Clonidine, a selective partial agonist for α2 adrenoreceptors known to increase both sensory and motor block of local anaesthetics, after intrathecal administration exerts its analgesic effects through activation of post synaptic α2 receptors in substantia gelatinosa of spinal cord. [8],[9]

Fentanyl and bupivacaine co-administration has a synergistic inhibitory action on the Aδ and C- fiber conduction causing improved perioperative analgesia. [10]

Benhamou et al. [7] and several other workers [11],[12] used varying doses of intrathecal clonidine combined with varying doses of bupivacaine. Increment of spinal clonidine doses enhanced side effects like sedation, hypotension, longer sensory and motor blockade [12] whereas low doses have less postoperative analgesia. [13],[14]

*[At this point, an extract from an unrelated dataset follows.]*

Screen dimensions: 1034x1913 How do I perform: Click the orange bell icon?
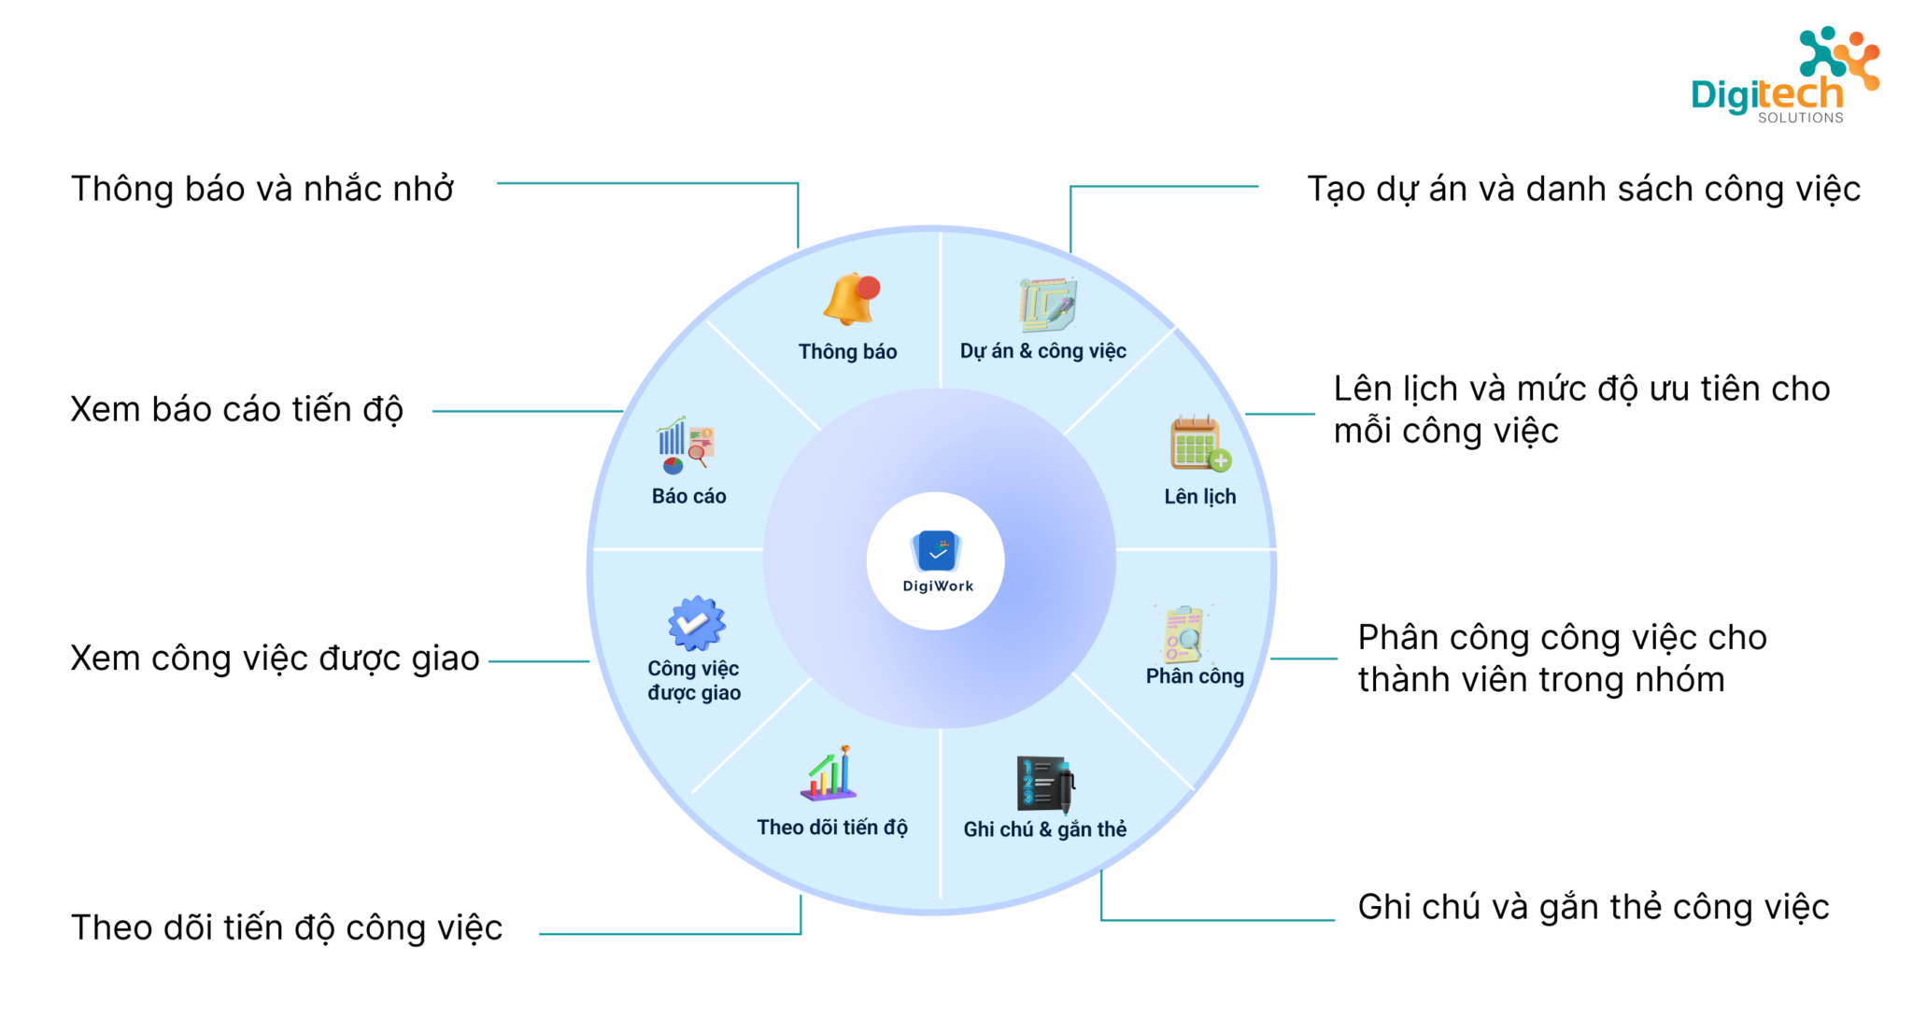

On the other hand, in two studies very small doses of intrathecal clonidine (25 μg and 30-75 μg) [15],[16] increased the duration of the pain-free interval compared with only spinal local anaesthetics without causing any significant side effects. We were interested to test an intrathecal dose in the lower range as marked decrease in blood pressure is only observed with 150 μg dose of spinal clonidine and relative hemodynamic stability is maintained after larger doses (300-450 μg) but with marked sedation as observed by Filos et al. [12]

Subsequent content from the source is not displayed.